The University is committed to providing secure yet open networks and systems that protect the integrity and confidentiality of information and data. The Office of Information Services is charged with providing the University community with the technological resources to deliver and support these commitments.
Each member of the University community is responsible for the security and protection of electronic information. Resources to be protected include networks, computers, software, and data.
All users are expected to act in a responsible, ethical, and lawful manner when using the University’s information services resources. The following are examples, but are not an exhaustive list, of prohibited activities:
- Using the University’s information services resources to attempt unauthorized use or interference with legitimate use by authorized users of other computers or networks, including misrepresentation of his or her identity to other networks (e.g. IP address “spoofing”);
- Modifying or re-configuring of the software, data, or hardware of the University’s information services resources (e.g. system/network administration, internal audit);
- Knowingly creating, installing, executing, or distributing any malicious code (including but not limited to viruses, worms, and spyware) or another surreptitiously destructive program on any of the University’s information services resources, regardless of the result;
- Hacking into University computers or networks (this activity may be subject to prosecution by state or federal authorities);
- Unauthorized use or distribution of intellectual property or copyrighted material, including unauthorized peer-to-peer file sharing (this activity may be subject to prosecution by state or federal authorities, up to and including fines and/or imprisonment);
- Using a computer system attached to University resources to capture data packets (e.g. “sniffer”);
- Launching denial of service attacks against other users, computer systems, or networks;
- Using the University’s information services resources to transmit abusive, threatening, or harassing material, chain letters, spam, or communications prohibited by state or federal laws is prohibited under this policy;
- Accessing (e.g. reading, writing, modifying, deleting, copying, moving) another user’s files or electronic mail without the owner’s permission regardless of whether the operating system allows this access to occur except in cases where authorized by the University;
- Knowingly interfering with the security mechanisms or integrity of the University’s information technology resources (users shall not attempt to circumvent information technology protection schemes or exploit security loopholes);
- Connecting devices (e.g. switches, routers, hubs, computer systems, and wireless access points) to the network that are not approved by the Office of Information Services at the University (it should be noted that connecting through a University-provided authorization process is considered, by default, to be approved access);
- Connecting any device that consumes a disproportionate amount of network bandwidth;
- Intentionally physically damaging or disabling University computers, networks, or software without authorization;
- Intentionally sharing University passwords; and
- Using the University’s resources for the production or viewing of pornography.

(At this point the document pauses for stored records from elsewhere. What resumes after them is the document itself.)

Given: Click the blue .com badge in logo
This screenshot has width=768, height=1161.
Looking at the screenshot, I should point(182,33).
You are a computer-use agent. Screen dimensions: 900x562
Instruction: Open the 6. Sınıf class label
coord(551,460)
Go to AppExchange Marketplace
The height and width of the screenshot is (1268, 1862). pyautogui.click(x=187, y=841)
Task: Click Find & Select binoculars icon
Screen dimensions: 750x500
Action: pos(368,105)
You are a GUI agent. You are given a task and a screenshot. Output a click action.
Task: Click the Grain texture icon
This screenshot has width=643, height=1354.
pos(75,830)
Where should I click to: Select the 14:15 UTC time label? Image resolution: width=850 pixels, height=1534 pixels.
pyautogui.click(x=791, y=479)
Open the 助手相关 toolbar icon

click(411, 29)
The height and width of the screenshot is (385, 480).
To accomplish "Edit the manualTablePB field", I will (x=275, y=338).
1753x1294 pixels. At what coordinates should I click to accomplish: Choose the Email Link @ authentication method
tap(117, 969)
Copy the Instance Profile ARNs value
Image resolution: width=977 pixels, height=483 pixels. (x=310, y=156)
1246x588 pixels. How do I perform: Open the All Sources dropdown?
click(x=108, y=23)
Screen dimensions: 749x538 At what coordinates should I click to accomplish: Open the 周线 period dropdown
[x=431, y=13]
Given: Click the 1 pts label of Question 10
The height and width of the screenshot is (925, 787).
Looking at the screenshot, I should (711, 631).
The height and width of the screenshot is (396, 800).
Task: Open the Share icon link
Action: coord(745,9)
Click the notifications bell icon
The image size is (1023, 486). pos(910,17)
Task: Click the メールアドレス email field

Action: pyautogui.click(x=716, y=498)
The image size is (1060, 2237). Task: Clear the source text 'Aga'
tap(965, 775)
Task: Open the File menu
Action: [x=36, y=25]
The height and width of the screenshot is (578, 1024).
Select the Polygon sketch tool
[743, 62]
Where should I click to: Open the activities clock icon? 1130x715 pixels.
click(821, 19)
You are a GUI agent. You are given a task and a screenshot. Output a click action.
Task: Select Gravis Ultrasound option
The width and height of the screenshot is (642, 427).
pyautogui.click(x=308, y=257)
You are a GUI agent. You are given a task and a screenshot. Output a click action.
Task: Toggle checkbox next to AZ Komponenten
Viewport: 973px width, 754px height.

The University’s informational resources are provided for use in conducting authorized University business. Using these resources for personal gain or for illegal or obscene activities is prohibited. Users observing any illegal activities must report their observance to an appropriate University official.
Abuse of networks or computers at other sites through the use of the University’s resources will be treated as an abuse of the University’s information technology resource privileges. Abuse of University policies, resources, or other sites through the use of information technology resources may result in termination of access, Honor Code violations, dismissal, legal action, and/or other appropriate disciplinary action. Notification will be made to the appropriate University office or local and federal law enforcement agencies. The Office of Information Services is authorized to isolate and/or disconnect computer systems from the network while assessing any suspected or reported security incident, in order to minimize risk to the rest of the University’s network. This includes but is not limited to hospitals and clinics that may be involved in student education.